If you are confused by non-fungible tokens, also known as NFTs, don’t fret.  Most people are understandably confused about NFTs and why they are taking the investment community by storm.  NFTs are digital pieces of art backed by and traded on the blockchain.  The blockchain is the digital ledger that records all Bitcoin transactions.  

The question is whether NFTs will have staying power beyond the next couple years.   No one is quite sure whether NFTs will hold their value, increase in value or become worthless across posterity.  Let’s take a quick look at why NFTs have soared in popularity and why they are likely to retain their value or even increase in value. 

Investors and those who appreciate art are flocking to NFTs for good reason.  Purchase an NFT and no one will be able to copy it or re-sell it.  You and only you will own the NFT.  The unique qualities of NFTs along with their artful aspects are what make them so popular.  It is quite possible the expansion of Facebook’s metaverse will increase the value of NFTs all the more as it will provide a digital, virtual reality-like platform that facilitates the buying, selling and trading of NFTs as well as other digital stores of value.

Why Can’t NFTs be Copied or Stolen?

NFTs are likely to retain their value or appreciate in value simply because only one of each unique piece of artwork exists.  There is only one owner of each NFT.  The NFT owner is empowered to sell or trade the piece of digital art as desired.  Each of these idiosyncratic value stores is tracked through the blockchain digital ledger that cannot be compromised by even the most advanced hackers.  NFTs retain their value similar to tangible pieces of art such as paintings as only one person or party is legally permitted to own the item.  

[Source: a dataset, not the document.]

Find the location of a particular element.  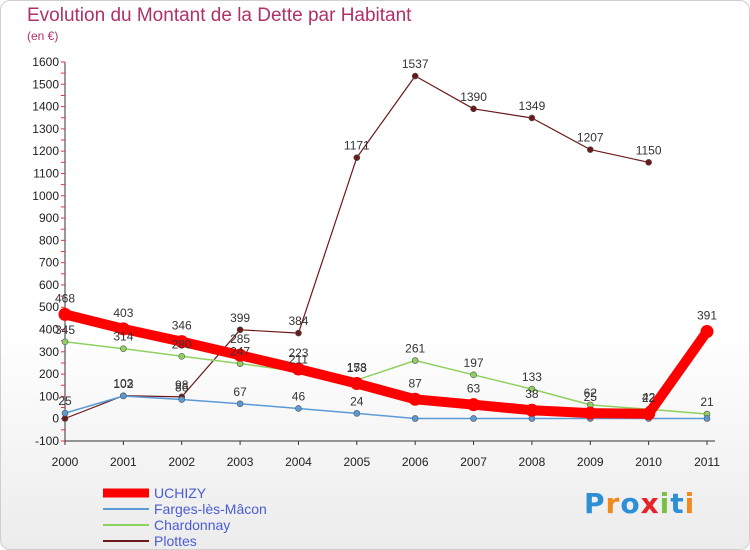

The word “fungible” is important in NFTs as it means replaceable.  NFTs are non-fungible, meaning they cannot be replaced or switched out due to the fact that they are distinct in terms of design and aesthetic nuance.

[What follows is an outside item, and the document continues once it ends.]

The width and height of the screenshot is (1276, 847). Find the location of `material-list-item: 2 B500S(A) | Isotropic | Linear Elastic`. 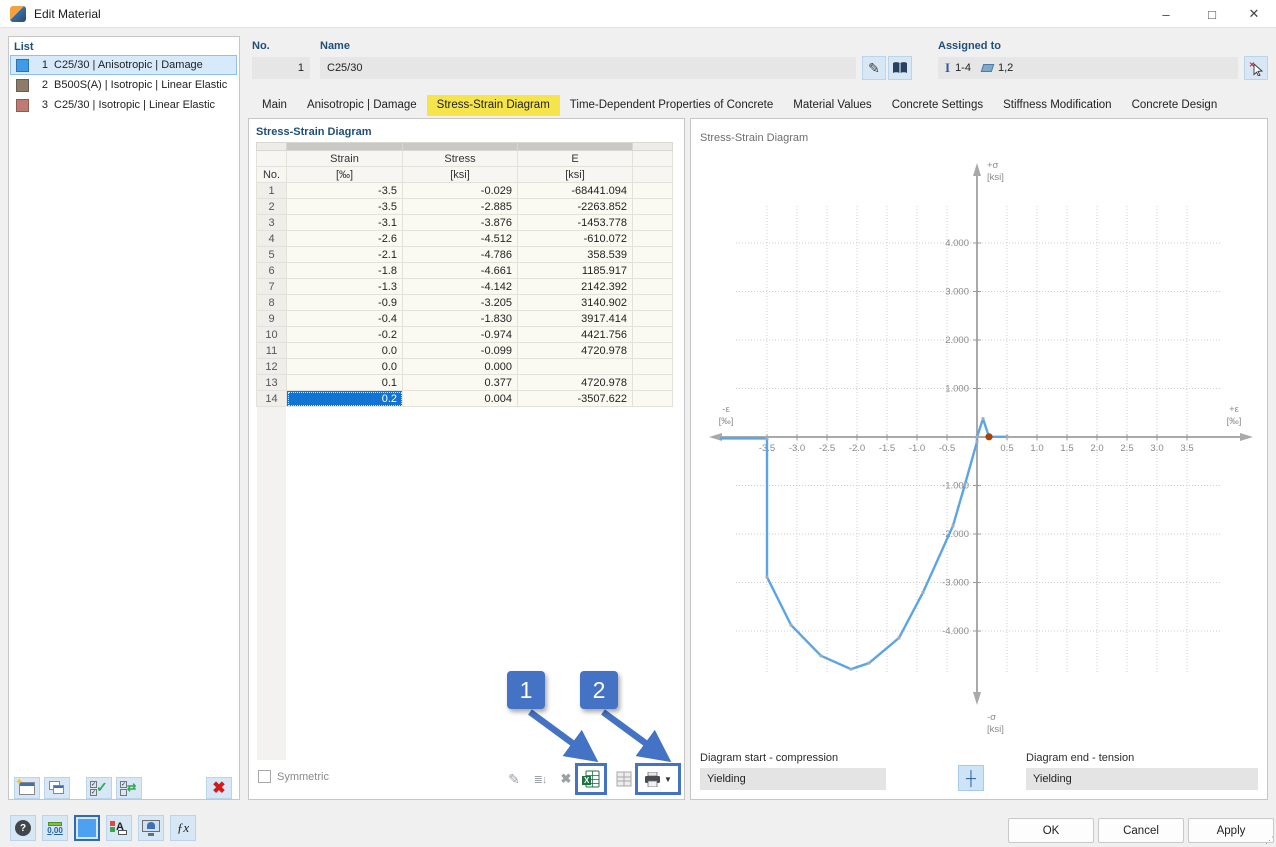

material-list-item: 2 B500S(A) | Isotropic | Linear Elastic is located at coordinates (124, 85).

The original copy of an NFT is identified with the use of a digital file.  In other words, any digital artist can create unique digital NFTs and sell or trade them as desired.  The challenge lies in creating truly artful NFTs with endearing qualities that motivate prospective buyers to make a bid for ownership.

The Role of Cryptocurrency in NFTs

NFTs are bought and sold with digital currencies.  In fact, NFTs are a component of the overarching Ethereum blockchain.  Ethereum is sometimes referred to as ETH for short.  The blockchain ledger verifies the identity of each NFT including the identity of its owner.  Additional blockchains aside from Ethereum, including Bitcoin Cash and FLOW are now supporting NFTs.  The NFT identifies ownership, regardless of whether the NFT’s file form is a GIF, MP3, JPG or other format.  

The amount of cryptocurrency paid for an NFT put up for sale or auction hinges on the demand for that unique piece of digital art.  If there is significant demand for an NFT, it has the potential to sell for millions of dollars.

Buying NFTs is Easier Than Most Assume

If you are interested in buying NFTs, you’ll have no shortage of platforms to choose from.  OpenSea is one of the most popular platforms for buying, selling and trading NFTs.  Foundation, Nifty Gateway, SuperRare and BakerySwap are additional examples of platforms for buying and selling NFTs.  Purchase cryptocurrency such as Ethereum, open a digital wallet, add your crypto to that wallet, link the wallet to the platform and you’ll be able to buy NFTs.  You can buy NFTs at the list price advertised by the seller or participate in NFT auctions in which the highest bid wins the NFT.